The European Court of Human Rights rejected a challenge to French law Tuesday by an individual who sought to have their birth certificate changed to recognize them as intersex.
The Strasbourg court said French authorities had not violated the European Convention on Human Rights in rejecting the individual's request. The court is part of the European Council, which works to protect human rights in its 46 member states and is not part of the EU.
Intersex people defy gender norms of male or female and are often born with these characteristics.
Who brought the case?
A person born in 1951 who is identified as male on his birth certificate brought forth the case to the European Court of Human Rights. Medical certificates indicate that the individual was biologically determined to be intersex not long after birth and this status had not been altered.
For these reasons, they sought to remove "male" from their birth certificate and see it replaced with either "neutral" or "intersex."
A court in Tours, France, agreed to a reassignment on the person's birth certificate. However, that decision was overturned by an appeals court in Orleans and an additional high court dismissed an appeal. And now the European Court of Human Rights has backed that decision.

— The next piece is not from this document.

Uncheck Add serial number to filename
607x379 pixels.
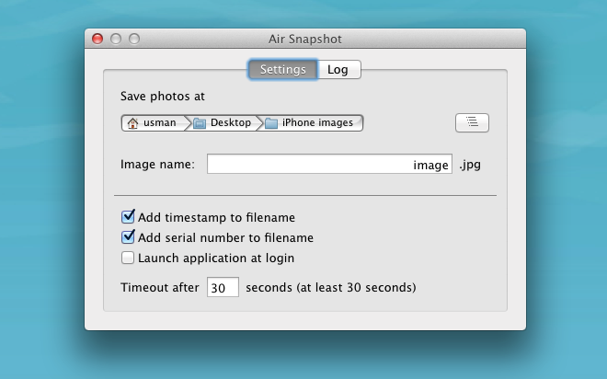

What did the decision say?
The court did acknowledge in a statement, "the discrepancy between the applicant's biological identity and his legal identity was liable to cause him suffering and anxiety."
The court noted that French authorities had not violated the private or family life of the intersex individual at the center of the case.
The need for a reliable administrative sorting of gender status was foremost in the court's decision. If a "neutral" or "intersex" gender status were to be introduced, the move would have to follow France's procedures and therefore come through the French Parliament.
If the judges had agreed to the change, the rights court argued that it would have performed a normative role that belongs to the state and its legislators and the society more broadly. The court ruled the administrative pace of such changes was up to France.